• _Problem statement_
Find each line below that contains the word "coordinates", and copy every one of those lines in full.

(Lines on where targets appear)
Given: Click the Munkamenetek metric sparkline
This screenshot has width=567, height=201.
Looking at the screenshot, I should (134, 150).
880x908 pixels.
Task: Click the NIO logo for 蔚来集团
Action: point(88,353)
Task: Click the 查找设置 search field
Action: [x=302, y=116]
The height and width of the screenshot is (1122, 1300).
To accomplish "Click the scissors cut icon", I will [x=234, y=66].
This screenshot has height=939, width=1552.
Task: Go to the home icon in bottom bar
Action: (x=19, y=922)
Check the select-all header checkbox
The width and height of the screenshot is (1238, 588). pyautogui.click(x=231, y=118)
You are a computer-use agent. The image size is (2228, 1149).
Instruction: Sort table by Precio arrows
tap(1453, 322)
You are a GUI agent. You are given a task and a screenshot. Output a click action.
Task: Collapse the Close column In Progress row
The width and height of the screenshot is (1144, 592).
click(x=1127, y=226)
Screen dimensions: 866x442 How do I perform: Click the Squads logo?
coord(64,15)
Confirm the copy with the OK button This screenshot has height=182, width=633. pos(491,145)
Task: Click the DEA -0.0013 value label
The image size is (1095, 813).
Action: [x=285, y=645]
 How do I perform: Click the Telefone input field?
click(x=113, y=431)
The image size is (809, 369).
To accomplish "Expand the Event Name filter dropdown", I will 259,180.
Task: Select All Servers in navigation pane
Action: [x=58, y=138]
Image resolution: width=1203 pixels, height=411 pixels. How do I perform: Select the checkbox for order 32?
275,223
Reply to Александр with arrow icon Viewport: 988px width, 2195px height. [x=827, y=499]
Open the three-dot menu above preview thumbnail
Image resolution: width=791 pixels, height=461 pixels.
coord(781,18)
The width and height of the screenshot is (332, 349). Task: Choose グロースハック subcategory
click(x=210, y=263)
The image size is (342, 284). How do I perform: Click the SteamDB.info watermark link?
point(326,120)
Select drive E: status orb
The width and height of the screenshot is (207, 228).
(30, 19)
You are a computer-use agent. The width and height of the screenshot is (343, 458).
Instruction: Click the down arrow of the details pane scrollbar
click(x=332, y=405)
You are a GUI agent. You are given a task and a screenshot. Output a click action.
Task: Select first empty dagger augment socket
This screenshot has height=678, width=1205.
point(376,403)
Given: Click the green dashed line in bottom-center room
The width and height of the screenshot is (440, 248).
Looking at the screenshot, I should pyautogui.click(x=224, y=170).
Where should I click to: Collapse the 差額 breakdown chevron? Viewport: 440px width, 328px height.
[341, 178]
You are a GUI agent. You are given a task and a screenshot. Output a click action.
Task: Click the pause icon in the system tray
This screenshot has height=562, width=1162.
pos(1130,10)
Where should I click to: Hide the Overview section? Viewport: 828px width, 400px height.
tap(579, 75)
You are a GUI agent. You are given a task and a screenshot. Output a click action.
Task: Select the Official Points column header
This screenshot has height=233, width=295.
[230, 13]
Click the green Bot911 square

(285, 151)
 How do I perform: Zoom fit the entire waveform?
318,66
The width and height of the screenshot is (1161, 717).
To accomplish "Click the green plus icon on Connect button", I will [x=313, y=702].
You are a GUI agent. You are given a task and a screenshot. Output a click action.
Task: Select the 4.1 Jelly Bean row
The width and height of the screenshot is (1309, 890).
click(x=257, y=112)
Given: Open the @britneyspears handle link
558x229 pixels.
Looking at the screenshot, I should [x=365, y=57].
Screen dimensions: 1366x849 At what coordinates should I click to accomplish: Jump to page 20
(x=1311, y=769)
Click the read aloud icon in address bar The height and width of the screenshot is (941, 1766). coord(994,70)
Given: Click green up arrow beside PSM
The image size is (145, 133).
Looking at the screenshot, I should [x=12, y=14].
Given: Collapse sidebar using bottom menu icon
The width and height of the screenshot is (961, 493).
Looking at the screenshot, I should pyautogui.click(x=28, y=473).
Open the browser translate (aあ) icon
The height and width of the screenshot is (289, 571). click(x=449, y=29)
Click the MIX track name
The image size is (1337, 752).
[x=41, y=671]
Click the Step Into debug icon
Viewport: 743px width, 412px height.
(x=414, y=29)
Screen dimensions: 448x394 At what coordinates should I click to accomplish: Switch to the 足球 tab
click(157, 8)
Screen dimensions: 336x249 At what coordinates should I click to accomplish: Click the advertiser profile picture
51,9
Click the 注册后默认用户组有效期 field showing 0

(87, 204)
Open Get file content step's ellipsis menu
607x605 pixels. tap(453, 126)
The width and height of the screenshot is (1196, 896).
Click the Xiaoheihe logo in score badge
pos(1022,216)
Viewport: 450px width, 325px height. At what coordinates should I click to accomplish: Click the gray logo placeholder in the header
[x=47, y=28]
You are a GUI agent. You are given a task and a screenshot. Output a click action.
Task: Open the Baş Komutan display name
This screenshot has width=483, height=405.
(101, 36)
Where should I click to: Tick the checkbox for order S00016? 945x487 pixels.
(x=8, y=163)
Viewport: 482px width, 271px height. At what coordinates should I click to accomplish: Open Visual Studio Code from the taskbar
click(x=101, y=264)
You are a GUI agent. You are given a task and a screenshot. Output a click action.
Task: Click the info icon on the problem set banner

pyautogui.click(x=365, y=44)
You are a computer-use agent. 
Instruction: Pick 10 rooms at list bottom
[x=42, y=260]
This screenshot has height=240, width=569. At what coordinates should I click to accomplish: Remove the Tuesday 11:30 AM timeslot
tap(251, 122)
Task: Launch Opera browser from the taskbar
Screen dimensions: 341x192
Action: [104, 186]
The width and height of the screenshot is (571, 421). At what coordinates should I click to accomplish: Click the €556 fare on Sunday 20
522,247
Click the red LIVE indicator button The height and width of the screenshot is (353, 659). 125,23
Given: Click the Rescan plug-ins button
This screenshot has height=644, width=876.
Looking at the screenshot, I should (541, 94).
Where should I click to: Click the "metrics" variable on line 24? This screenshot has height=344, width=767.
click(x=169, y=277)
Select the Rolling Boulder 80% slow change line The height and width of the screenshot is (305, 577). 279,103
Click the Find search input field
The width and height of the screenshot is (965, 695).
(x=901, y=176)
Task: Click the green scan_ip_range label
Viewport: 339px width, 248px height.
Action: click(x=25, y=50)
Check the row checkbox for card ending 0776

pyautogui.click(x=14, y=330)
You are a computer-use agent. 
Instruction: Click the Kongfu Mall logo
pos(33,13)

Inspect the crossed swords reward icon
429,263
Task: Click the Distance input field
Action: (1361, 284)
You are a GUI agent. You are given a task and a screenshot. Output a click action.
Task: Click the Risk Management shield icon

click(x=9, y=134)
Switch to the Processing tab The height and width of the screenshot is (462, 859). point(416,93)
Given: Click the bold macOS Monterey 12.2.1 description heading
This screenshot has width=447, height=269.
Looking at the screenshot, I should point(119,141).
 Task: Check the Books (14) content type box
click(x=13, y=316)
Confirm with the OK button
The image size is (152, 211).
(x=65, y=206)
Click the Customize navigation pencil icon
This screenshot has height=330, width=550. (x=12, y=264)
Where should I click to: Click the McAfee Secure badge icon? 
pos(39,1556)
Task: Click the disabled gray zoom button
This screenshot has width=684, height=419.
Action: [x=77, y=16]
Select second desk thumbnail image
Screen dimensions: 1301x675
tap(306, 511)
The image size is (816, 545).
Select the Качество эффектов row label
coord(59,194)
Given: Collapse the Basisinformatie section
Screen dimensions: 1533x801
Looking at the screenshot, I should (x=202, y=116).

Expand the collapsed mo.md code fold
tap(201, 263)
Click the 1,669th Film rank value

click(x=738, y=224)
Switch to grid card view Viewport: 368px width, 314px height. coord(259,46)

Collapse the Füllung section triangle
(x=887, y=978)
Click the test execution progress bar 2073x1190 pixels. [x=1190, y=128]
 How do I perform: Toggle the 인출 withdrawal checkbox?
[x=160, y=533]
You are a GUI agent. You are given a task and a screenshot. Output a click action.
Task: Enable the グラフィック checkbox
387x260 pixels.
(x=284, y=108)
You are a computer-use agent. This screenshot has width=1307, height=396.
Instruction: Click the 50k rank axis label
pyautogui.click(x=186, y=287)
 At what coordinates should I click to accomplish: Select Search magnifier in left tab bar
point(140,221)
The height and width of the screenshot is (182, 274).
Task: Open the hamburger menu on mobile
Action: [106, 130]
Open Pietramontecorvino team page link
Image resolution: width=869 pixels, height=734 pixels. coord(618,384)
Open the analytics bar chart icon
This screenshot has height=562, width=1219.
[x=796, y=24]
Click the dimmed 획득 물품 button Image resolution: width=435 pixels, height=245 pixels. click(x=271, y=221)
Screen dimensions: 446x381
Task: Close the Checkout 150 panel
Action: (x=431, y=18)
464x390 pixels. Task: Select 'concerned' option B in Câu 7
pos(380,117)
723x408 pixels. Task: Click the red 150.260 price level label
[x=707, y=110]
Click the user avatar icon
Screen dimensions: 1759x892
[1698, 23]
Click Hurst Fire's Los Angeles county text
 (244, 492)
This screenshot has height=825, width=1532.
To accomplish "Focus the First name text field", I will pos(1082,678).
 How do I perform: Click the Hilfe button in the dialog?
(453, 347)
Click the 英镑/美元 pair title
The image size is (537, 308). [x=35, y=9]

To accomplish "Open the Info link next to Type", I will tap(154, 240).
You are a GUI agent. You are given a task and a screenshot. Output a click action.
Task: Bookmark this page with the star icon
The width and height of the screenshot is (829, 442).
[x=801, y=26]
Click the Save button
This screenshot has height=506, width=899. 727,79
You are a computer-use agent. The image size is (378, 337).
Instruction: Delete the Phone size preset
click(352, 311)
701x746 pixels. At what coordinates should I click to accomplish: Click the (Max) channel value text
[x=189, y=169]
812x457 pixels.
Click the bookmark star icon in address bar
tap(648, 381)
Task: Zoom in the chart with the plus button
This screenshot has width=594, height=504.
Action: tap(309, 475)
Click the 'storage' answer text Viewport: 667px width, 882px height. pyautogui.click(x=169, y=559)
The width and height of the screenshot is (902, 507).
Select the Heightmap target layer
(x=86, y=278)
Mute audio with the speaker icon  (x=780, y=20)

• _Result_
Screen dimensions: 1366x849 At what coordinates should I click to accomplish: Jump to page 20
Screen dimensions: 448x394 At what coordinates should I click to accomplish: Switch to the 足球 tab
Screen dimensions: 336x249 At what coordinates should I click to accomplish: Click the advertiser profile picture
Viewport: 450px width, 325px height. At what coordinates should I click to accomplish: Click the gray logo placeholder in the header
Viewport: 482px width, 271px height. At what coordinates should I click to accomplish: Open Visual Studio Code from the taskbar
This screenshot has height=240, width=569. At what coordinates should I click to accomplish: Remove the Tuesday 11:30 AM timeslot
The width and height of the screenshot is (571, 421). At what coordinates should I click to accomplish: Click the €556 fare on Sunday 20
 At what coordinates should I click to accomplish: Select Search magnifier in left tab bar
701x746 pixels. At what coordinates should I click to accomplish: Click the (Max) channel value text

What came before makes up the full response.